§ **WORK ORDER A**
Reproduce the passage of the William Frederick Harvey biography starting at "Lieutenant-Colonel William Frederick" and ending at "MB in 1897.", copying every word of that span unchanged.
§ **WORK ORDER B**
Proceed with the biography of William Frederick Harvey from the point where it stops, writing the next part of his life story.

§ **EXTRACTED TEXT**
= William Frederick Harvey =

Scottish expert on public health

Lieutenant-Colonel William Frederick Harvey CIE FRCPE FRSE (1873 – 11 September 1948) was a Scottish expert on public health, serving for many years improving conditions in India.

==Life==
Harvey, the son of Robert Harvey, attended Dollar Academy then studied medicine at the University of Edinburgh graduating MA in 1893 and MB in 1897.

In 1905/6 he received a Diploma in Public Health. He was a Fellow of the Royal College of Physicians of Edinburgh and a Licentiate of the Society of Apothecaries.

In 1907 he was posted to Sierra Leone to work on a cure for trypanosomiasis. From 1908 he was stationed in India with the Royal Army Medical Corps. As part of the Indian Medical Service he was based at Kasauli.

In the First World War he was initially based in Bombay, on training duties, then served with the Sanitary Division of the ADMS in Mesopotamia and was Mentioned in Dispatches. He was the joint creator, with Robert J. Blackham, of the "Harvey-Blackham" pattern used on St John's Ambulances in the Far East.

§ **DATASET**
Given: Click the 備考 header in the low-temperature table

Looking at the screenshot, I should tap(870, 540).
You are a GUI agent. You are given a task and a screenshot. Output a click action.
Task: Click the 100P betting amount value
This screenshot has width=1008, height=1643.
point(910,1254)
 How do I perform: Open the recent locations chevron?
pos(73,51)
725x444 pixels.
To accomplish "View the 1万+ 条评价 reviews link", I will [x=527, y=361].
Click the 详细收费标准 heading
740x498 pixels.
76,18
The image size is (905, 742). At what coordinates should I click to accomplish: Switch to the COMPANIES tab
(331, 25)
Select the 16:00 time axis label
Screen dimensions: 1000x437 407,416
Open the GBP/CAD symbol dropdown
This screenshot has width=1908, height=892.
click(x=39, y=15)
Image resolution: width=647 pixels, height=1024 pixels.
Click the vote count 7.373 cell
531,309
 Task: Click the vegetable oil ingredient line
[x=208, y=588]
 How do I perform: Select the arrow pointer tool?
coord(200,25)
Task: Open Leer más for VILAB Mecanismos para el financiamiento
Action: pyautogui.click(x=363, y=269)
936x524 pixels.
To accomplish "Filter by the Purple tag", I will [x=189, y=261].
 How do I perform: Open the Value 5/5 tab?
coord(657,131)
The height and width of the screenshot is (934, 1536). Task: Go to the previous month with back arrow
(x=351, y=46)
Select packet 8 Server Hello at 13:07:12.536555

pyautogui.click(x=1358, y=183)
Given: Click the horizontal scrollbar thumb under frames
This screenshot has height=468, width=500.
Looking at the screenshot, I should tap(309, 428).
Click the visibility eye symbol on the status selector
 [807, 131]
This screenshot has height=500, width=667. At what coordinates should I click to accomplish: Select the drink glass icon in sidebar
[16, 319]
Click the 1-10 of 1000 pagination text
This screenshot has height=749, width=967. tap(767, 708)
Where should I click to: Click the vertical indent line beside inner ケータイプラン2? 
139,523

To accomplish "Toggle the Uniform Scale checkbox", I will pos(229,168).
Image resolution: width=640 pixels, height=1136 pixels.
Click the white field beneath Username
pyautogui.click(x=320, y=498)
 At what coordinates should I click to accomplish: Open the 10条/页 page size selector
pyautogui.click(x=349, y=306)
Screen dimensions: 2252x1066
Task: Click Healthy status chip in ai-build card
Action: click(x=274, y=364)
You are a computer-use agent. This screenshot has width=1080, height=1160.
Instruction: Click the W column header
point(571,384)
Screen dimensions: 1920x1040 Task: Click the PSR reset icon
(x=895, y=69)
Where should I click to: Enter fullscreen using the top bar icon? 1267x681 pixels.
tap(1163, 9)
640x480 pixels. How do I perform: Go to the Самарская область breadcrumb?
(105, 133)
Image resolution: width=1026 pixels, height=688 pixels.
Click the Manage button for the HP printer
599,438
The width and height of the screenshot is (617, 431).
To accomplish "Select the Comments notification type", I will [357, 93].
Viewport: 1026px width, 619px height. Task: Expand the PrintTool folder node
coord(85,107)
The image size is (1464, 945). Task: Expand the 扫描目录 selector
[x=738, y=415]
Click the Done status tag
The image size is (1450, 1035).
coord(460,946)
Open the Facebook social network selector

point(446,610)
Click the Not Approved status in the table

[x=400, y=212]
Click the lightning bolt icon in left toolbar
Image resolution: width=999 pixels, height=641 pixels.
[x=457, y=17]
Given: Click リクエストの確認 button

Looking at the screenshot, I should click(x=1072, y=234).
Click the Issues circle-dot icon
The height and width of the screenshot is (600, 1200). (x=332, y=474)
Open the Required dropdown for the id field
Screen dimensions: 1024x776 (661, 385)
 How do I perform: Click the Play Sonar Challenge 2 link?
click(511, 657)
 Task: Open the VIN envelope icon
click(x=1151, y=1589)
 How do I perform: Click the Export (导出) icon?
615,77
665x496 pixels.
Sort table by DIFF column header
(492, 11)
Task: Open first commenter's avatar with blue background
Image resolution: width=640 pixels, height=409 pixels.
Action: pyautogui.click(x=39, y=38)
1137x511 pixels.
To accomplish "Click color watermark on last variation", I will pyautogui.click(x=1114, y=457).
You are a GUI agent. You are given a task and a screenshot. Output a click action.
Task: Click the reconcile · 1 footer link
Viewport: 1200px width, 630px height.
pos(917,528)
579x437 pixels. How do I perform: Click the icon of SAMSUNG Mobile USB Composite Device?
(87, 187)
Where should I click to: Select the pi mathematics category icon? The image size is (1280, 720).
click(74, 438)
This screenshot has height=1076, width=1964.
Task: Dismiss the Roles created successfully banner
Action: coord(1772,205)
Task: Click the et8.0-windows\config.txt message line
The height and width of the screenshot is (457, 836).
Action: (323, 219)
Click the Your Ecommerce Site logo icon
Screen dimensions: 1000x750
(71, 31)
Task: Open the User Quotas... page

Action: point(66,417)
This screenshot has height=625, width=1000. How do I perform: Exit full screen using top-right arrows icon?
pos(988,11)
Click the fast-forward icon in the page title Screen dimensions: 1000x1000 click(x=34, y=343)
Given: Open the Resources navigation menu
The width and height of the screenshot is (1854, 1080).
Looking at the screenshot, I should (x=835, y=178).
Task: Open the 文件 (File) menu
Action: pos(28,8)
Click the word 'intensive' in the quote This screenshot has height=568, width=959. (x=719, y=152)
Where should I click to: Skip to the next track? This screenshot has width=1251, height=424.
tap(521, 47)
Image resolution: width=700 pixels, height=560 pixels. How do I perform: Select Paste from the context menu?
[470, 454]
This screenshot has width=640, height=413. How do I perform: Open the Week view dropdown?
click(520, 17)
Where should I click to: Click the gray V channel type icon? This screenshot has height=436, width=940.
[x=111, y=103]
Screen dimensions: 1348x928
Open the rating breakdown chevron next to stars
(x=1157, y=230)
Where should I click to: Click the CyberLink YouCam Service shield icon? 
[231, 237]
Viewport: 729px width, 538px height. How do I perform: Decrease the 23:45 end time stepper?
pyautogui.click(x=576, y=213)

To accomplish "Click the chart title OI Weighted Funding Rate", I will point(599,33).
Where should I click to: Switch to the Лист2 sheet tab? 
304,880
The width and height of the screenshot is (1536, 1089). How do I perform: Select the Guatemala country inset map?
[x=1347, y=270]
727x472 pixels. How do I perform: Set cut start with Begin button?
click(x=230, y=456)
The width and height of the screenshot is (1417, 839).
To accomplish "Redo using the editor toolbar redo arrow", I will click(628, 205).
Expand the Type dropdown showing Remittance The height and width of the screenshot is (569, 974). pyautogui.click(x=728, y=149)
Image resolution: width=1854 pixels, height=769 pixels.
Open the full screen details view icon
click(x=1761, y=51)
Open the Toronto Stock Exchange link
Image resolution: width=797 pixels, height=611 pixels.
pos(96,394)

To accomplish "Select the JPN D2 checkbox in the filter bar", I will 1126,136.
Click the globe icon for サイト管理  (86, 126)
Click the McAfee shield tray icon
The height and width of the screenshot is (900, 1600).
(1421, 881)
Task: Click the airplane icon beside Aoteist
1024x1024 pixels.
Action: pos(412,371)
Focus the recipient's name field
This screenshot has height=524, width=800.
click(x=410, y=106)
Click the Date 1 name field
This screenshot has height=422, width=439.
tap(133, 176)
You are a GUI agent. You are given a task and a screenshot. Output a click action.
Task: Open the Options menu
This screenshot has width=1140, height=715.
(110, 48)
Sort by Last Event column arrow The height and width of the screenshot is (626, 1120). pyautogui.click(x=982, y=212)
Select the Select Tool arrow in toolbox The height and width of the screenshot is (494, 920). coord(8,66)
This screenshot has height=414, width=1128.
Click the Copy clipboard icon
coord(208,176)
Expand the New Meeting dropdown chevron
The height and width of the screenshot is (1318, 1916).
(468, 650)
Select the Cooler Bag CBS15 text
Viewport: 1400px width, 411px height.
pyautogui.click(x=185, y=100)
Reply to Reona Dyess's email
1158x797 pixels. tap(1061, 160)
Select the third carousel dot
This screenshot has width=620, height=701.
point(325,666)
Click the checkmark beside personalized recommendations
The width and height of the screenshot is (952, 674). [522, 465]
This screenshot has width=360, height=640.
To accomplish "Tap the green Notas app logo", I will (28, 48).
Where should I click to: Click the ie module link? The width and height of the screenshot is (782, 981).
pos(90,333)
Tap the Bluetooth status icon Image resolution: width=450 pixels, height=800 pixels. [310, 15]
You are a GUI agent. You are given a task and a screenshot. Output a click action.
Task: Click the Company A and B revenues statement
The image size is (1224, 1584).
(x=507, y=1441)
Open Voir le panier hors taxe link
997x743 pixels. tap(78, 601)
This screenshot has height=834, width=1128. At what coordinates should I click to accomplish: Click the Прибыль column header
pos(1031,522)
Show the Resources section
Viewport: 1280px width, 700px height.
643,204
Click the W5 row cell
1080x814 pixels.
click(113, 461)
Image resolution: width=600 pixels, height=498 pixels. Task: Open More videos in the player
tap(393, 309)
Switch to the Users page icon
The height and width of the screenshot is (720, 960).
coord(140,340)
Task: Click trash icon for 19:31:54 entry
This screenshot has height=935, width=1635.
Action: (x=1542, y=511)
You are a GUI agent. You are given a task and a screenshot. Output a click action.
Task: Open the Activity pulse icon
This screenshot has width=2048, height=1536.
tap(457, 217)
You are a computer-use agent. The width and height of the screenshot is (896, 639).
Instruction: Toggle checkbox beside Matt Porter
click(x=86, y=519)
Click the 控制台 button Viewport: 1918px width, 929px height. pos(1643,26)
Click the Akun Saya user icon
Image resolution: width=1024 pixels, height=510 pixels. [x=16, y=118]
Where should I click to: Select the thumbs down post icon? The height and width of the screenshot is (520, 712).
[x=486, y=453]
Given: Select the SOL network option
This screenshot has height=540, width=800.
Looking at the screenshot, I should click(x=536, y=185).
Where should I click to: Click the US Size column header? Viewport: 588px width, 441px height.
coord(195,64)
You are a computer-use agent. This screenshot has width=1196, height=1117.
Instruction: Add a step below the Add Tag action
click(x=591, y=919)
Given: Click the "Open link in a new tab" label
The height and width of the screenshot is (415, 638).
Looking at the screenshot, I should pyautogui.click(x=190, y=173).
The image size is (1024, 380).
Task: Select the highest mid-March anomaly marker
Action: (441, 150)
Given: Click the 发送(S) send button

§ **EXERCISE RESULT A**
Lieutenant-Colonel William Frederick Harvey CIE FRCPE FRSE (1873 – 11 September 1948) was a Scottish expert on public health, serving for many years improving conditions in India.

==Life==
Harvey, the son of Robert Harvey, attended Dollar Academy then studied medicine at the University of Edinburgh graduating MA in 1893 and MB in 1897.

§ **EXERCISE RESULT B**
Returning again to India he served as Director of the Central Research Institute of India. He was awarded the Order of the Indian Empire in 1921. He retired from the Indian Medical Service in 1925 and returned to Scotland to live in Edinburgh.

In 1926 he was elected a Fellow of the Royal Society of Edinburgh. His proposers were Alexander Gray McKendrick, James Hartley Ashworth, Arthur Crichton Mitchell and David Waterston. He served as the Society's Vice President from 1946 to 1948. In 1936 he was elected a member of the Harveian Society of Edinburgh and in 1946 he was elected a member of the Aesculapian Club.

He died in Edinburgh on 11 September 1948.

==Publications==
See

- Principal Diseases affecting Troops and Animals in Sierra Leone (1908)
- Bombay Presidency Branch of the Imperial Indian Relief Fund. War 1914-1915 (1915)

==Family==
He was married to Jean Sutherland in 1910.